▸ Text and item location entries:
^^^^^^^^^^^^^^^^
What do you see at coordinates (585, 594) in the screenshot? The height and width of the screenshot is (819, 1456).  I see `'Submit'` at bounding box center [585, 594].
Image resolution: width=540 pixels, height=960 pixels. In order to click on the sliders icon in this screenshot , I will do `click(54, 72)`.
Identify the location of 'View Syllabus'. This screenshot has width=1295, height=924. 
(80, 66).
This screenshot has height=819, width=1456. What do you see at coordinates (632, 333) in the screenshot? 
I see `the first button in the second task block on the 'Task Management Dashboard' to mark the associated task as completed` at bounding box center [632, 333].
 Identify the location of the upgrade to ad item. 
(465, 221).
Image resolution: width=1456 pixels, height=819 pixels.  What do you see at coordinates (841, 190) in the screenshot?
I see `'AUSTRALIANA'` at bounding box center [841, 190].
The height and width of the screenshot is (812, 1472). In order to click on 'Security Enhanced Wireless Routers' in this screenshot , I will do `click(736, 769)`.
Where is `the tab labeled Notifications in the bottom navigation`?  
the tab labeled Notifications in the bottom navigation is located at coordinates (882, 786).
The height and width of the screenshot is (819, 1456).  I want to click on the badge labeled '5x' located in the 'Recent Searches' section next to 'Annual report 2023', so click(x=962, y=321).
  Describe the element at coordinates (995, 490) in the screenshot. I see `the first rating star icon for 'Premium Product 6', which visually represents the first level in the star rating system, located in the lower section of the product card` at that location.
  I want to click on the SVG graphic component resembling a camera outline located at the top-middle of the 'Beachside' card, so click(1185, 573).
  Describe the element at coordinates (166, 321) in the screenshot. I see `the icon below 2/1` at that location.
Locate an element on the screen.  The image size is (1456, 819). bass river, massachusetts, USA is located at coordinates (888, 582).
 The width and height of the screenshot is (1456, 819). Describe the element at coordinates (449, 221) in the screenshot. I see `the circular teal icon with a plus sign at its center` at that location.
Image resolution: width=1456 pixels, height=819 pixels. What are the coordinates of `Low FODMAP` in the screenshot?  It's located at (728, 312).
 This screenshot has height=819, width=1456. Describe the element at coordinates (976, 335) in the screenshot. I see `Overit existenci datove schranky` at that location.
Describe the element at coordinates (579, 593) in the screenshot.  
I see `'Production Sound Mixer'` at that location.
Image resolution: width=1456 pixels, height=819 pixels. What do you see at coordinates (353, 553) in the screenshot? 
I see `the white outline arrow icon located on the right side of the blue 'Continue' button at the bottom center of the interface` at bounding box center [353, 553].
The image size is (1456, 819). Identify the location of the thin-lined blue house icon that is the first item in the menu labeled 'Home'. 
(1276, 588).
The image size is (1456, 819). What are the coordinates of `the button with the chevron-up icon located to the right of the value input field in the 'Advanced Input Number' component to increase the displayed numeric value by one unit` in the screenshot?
^^^^^^^^^^^^^^^^
▸ Exercise:
Copy out the material above word for word, with nothing changed.

▸ Task result:
What do you see at coordinates (585, 594) in the screenshot? The height and width of the screenshot is (819, 1456).  I see `'Submit'` at bounding box center [585, 594].
Image resolution: width=540 pixels, height=960 pixels. In order to click on the sliders icon in this screenshot , I will do `click(54, 72)`.
Identify the location of 'View Syllabus'. This screenshot has width=1295, height=924. 
(80, 66).
This screenshot has height=819, width=1456. What do you see at coordinates (632, 333) in the screenshot? 
I see `the first button in the second task block on the 'Task Management Dashboard' to mark the associated task as completed` at bounding box center [632, 333].
 Identify the location of the upgrade to ad item. 
(465, 221).
Image resolution: width=1456 pixels, height=819 pixels.  What do you see at coordinates (841, 190) in the screenshot?
I see `'AUSTRALIANA'` at bounding box center [841, 190].
The height and width of the screenshot is (812, 1472). In order to click on 'Security Enhanced Wireless Routers' in this screenshot , I will do `click(736, 769)`.
Where is `the tab labeled Notifications in the bottom navigation`?  
the tab labeled Notifications in the bottom navigation is located at coordinates (882, 786).
The height and width of the screenshot is (819, 1456).  I want to click on the badge labeled '5x' located in the 'Recent Searches' section next to 'Annual report 2023', so click(x=962, y=321).
  Describe the element at coordinates (995, 490) in the screenshot. I see `the first rating star icon for 'Premium Product 6', which visually represents the first level in the star rating system, located in the lower section of the product card` at that location.
  I want to click on the SVG graphic component resembling a camera outline located at the top-middle of the 'Beachside' card, so click(1185, 573).
  Describe the element at coordinates (166, 321) in the screenshot. I see `the icon below 2/1` at that location.
Locate an element on the screen.  The image size is (1456, 819). bass river, massachusetts, USA is located at coordinates (888, 582).
 The width and height of the screenshot is (1456, 819). Describe the element at coordinates (449, 221) in the screenshot. I see `the circular teal icon with a plus sign at its center` at that location.
Image resolution: width=1456 pixels, height=819 pixels. What are the coordinates of `Low FODMAP` in the screenshot?  It's located at (728, 312).
 This screenshot has height=819, width=1456. Describe the element at coordinates (976, 335) in the screenshot. I see `Overit existenci datove schranky` at that location.
Describe the element at coordinates (579, 593) in the screenshot.  
I see `'Production Sound Mixer'` at that location.
Image resolution: width=1456 pixels, height=819 pixels. What do you see at coordinates (353, 553) in the screenshot? 
I see `the white outline arrow icon located on the right side of the blue 'Continue' button at the bottom center of the interface` at bounding box center [353, 553].
The image size is (1456, 819). Identify the location of the thin-lined blue house icon that is the first item in the menu labeled 'Home'. 
(1276, 588).
The image size is (1456, 819). What are the coordinates of `the button with the chevron-up icon located to the right of the value input field in the 'Advanced Input Number' component to increase the displayed numeric value by one unit` in the screenshot?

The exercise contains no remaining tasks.